そうして又被告ハマ子が前記亡政夫の妻であり被告勢津子同幸一同幸子同克政同治及び同順市がいずれも右政夫の未成年の子であつて右被告七名が同政豊と共同して右政夫の権利義務を相続により承継したものであること、右亡政夫がその生前原告に対し原告主張の手形金債務を負担していたことの前記事実と成立に争のない甲第八、第九号証、証人岡橋旭太郎同檜山勲同小柳清の各証言、被告本人寺延ハマ子訊問の結果の一部、郵便官署の作成部分の成立に争がないからその余の部分についても真正に成立したと認める甲第五号証、右岡橋、小柳各証人の証言により真正に成立したと認める甲第一号証及び右小柳証人の証言により真正に成立したと認める甲第十二号証の一乃至七を総合して認めうべき、前記亡政夫の死後その債務について原告から被告等を相手方とする右債務履行請求の訴が奈良地方裁判所葛城支部に提起せられ、同庁昭和二十五年(ワ)第二八号として繋属中昭和二十六年七月三日原告勝訴の判決の言渡があつたこと、右政夫はその生前なる昭和二十五年一月十三日当時の原告銀行八木支店長岡橋旭太郎の来訪を受け前記手形債務履行の督促を受けたが、被告ハマ子はその取次に出て岡橋から右督促であることの来意を告げられたこと、右政夫の死後たる昭和二十五年二月三日原告発同月一日附の前記債務履行を督促する旨記載ある内容証明郵便物が被告ハマ子の住所に配達せられたこと、その後同年四月十三日前記岡橋旭太郎が前記支店貸付係主任小柳清を伴い被告ハマ子を訪ね同被告に対し前記債務の履行を督促したが、その際同被告は右岡橋等に対し手許不如意の旨を告げてその猶予などを求めたことの各事実とを総合すると、被告ハマ子は遅くとも同被告自身の資格と前記勢津子等被告六名の法定代理人たる資格とにおいて前記相続財産分割の合意を確定的に為した時迄には本件手形金債務の存在を知つていたものと認定せられ、右認定に反する証人檜山勲及び被告本人寺延政豊同ハマ子の各供述部分は前顕各証拠と対照してこれを信用せず他に右認定を覆すに足りる証拠なく、なお被告政豊以外の各被告がいずれも原告に対する本件債務を弁済するに足りる資力あることはこれを認めるに足りる証拠がないから、被告ハマ子は債権者たる原告を害することを知りながら同被告自身たる資格と前記被告六名の法定代理人たる資格において前記贈与の意思表示をしたものと認定しなければならない。

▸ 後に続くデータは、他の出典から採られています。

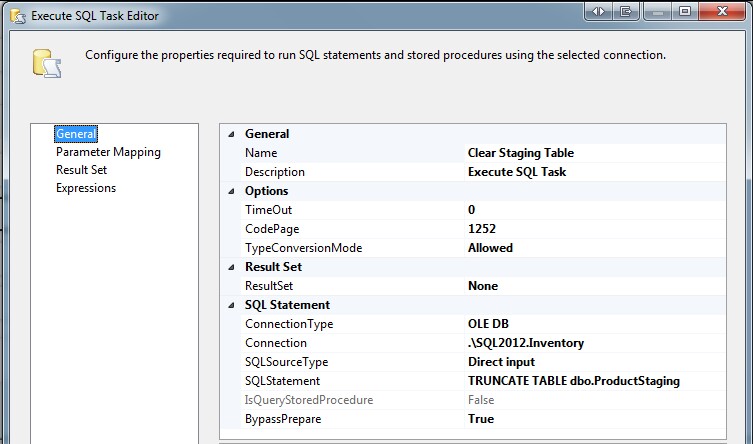
Task: Collapse the General property category
Action: pyautogui.click(x=233, y=134)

そこで被告等は右原告を害することを知つて為された贈与はその当時被告政豊においてこれを知らなかつた旨主張し、同被告はその訊問に際しその旨供述するのであるが右被告本人の供述は未だ遽に信用することができないし、他に右被告等主張の事実を確認するに足りる証拠がないから右被告等の主張は失当であり、よつて被告等間で為された前記共有持分の贈与は原告と被告政豊の関係においてこれを取消すべく、そうして右贈与を受けた結果本件不動産について主文第二項掲記の登記が経由せられたものであること前認定のとおりであるから、同被告は原告に対する関係においてこれが抹消登記手続を為すべきものとする。

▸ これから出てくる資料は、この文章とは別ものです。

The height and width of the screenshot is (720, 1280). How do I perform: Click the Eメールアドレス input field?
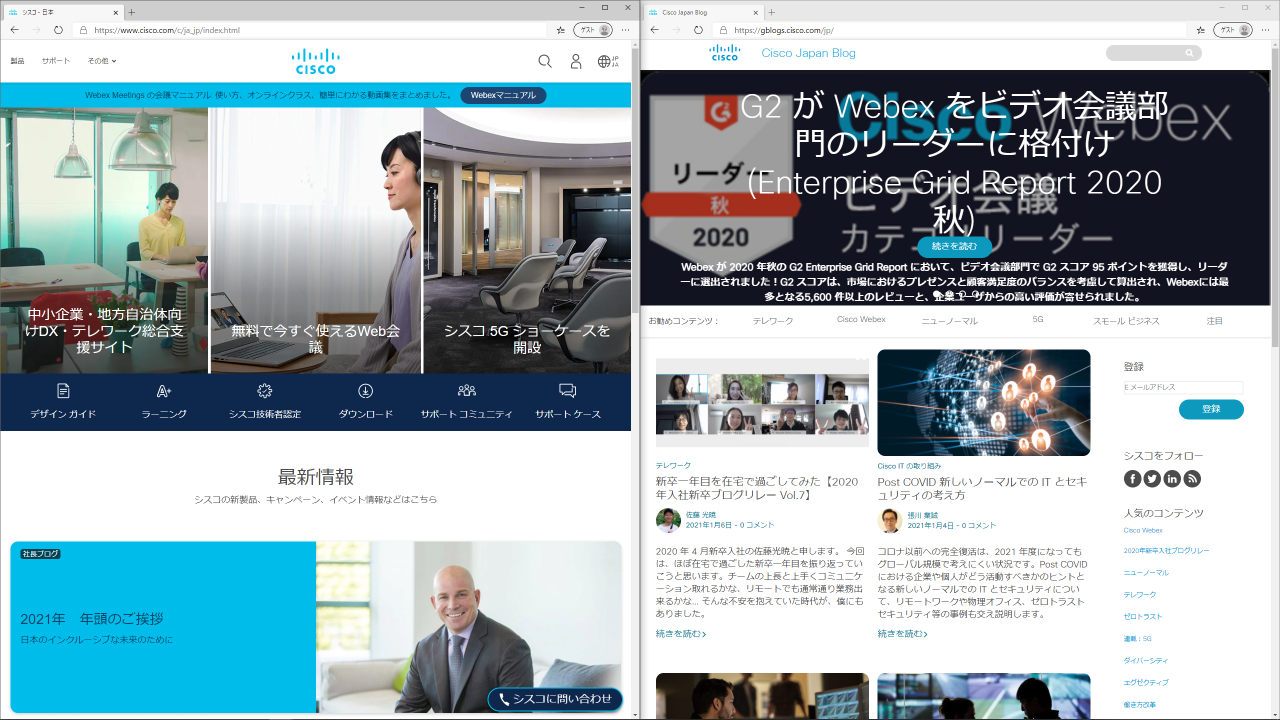1183,387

この点に関し被告等は、前記贈与は相続財産分割の一方法として為されたものであるところ、右分割は被告等の相続なる身分変動に附随した行為であるから民法第四百二十四条所定の取消の対象たりえない旨主張する。そうして被告等がその相続により亡寺延政夫の権利義務を承継したことはまさに被告等のいうとおり身分変動により生じた財産権の変動である。然しながらそのためにその承継した相続財産の分割までも右身分変動に附随する行為として前記民法法条の取消の対象たらずとする被告等の主張はその独自の見解であつて到底これを採用することができない。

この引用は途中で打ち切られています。